PASSAGE PROVIDED -

-----

Re: [PATCH v2 02/10] PCI: endpoint: pci-epf-vntb: Defer pci_epc_raise_irq() out of atomic context

From: Frank Li

Date: Fri Feb 27 2026 - 10:55:48 EST


On Fri, Feb 27, 2026 at 05:49:47PM +0900, Koichiro Den wrote:
> The NTB .peer_db_set() callback may be invoked from atomic context.
> pci-epf-vntb currently calls pci_epc_raise_irq() directly, but
> pci_epc_raise_irq() may sleep (it takes epc->lock).
>
> Avoid sleeping in atomic context by coalescing doorbell bits into an
> atomic64 pending mask and raising MSIs from a work item. Limit the
> amount of work per run to avoid monopolizing the workqueue under a
> doorbell storm.
>
> Fixes: e35f56bb0330 ("PCI: endpoint: Support NTB transfer between RC and EP")
> Signed-off-by: Koichiro Den <den@xxxxxxxxxxxxx>
> ---
> Changes since v1:
> - No functional changes.
> - Updated comment in vntb_epf_peer_db_work().
>
> drivers/pci/endpoint/functions/pci-epf-vntb.c | 106 +++++++++++++-----
> 1 file changed, 78 insertions(+), 28 deletions(-)
>
> diff --git a/drivers/pci/endpoint/functions/pci-epf-vntb.c b/drivers/pci/endpoint/functions/pci-epf-vntb.c
> index 83372aba5106..e2c0b6dba793 100644
> --- a/drivers/pci/endpoint/functions/pci-epf-vntb.c
> +++ b/drivers/pci/endpoint/functions/pci-epf-vntb.c
> @@ -69,6 +69,9 @@ static struct workqueue_struct *kpcintb_workqueue;
> #define MAX_DB_COUNT 32
> #define MAX_MW 4
>
> +/* Limit per-work execution to avoid monopolizing kworker on doorbell storms. */
> +#define VNTB_PEER_DB_WORK_BUDGET 5
> +
> enum epf_ntb_bar {
> BAR_CONFIG,
> BAR_DB,
> @@ -129,6 +132,8 @@ struct epf_ntb {
> u32 spad_count;
> u64 mws_size[MAX_MW];
> atomic64_t db;
> + atomic64_t peer_db_pending;
> + struct work_struct peer_db_work;
> u32 vbus_number;
> u16 vntb_pid;
> u16 vntb_vid;
> @@ -933,6 +938,8 @@ static int epf_ntb_epc_init(struct epf_ntb *ntb)

-----

RECORD EXCERPTS -
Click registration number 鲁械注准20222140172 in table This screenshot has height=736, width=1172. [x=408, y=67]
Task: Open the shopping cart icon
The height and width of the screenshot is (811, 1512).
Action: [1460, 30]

-----

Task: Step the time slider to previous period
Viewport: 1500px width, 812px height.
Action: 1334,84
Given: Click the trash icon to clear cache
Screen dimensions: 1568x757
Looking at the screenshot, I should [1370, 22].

-----

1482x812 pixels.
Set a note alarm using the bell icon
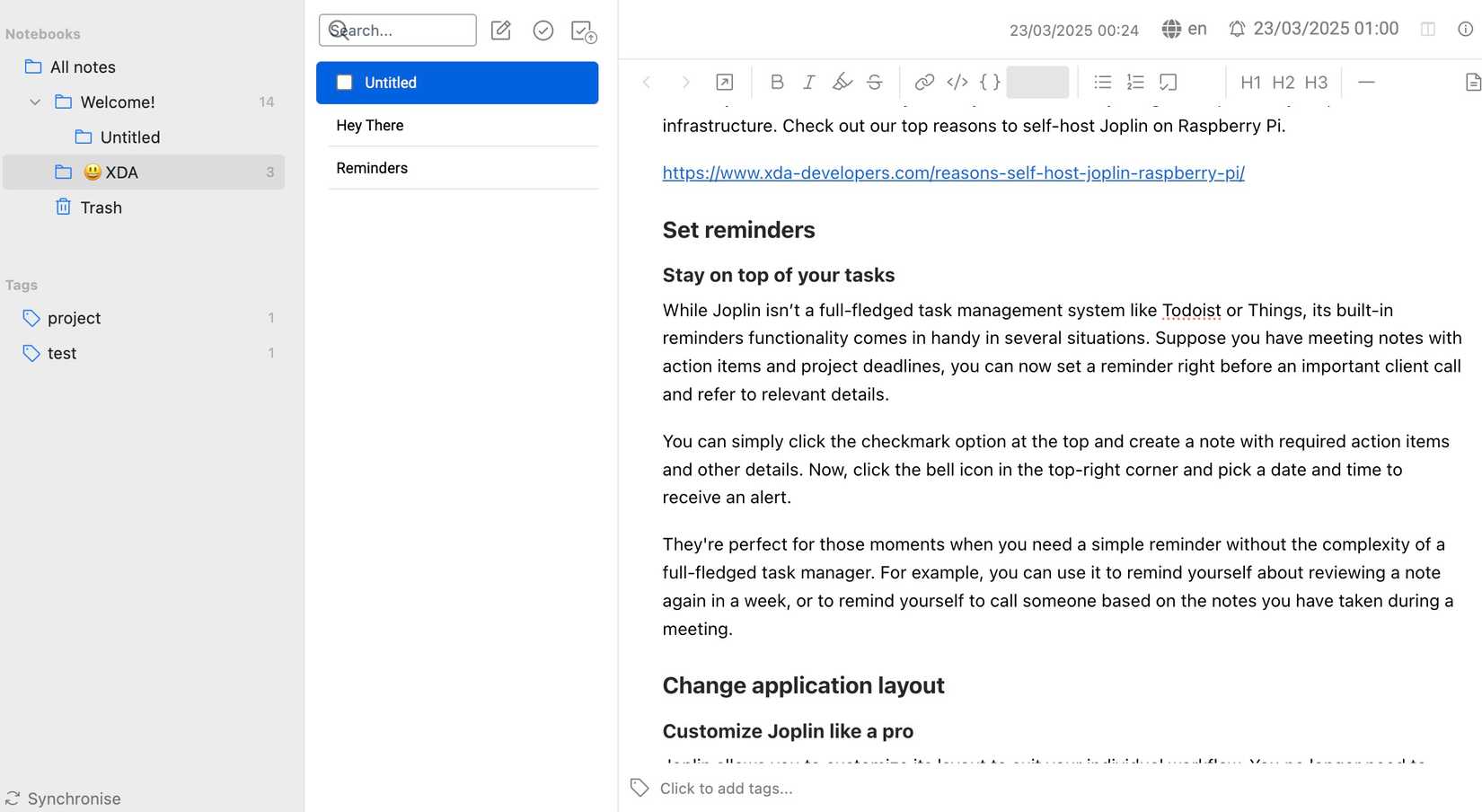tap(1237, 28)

-----

SHORT PROBLEM - Retype the kernel patch message word for word, everything from "Date: Fri Feb" down to "(it takes epc->lock).".

REPLY TO THE EXERCISE -
Date: Fri Feb 27 2026 - 10:55:48 EST


On Fri, Feb 27, 2026 at 05:49:47PM +0900, Koichiro Den wrote:
> The NTB .peer_db_set() callback may be invoked from atomic context.
> pci-epf-vntb currently calls pci_epc_raise_irq() directly, but
> pci_epc_raise_irq() may sleep (it takes epc->lock).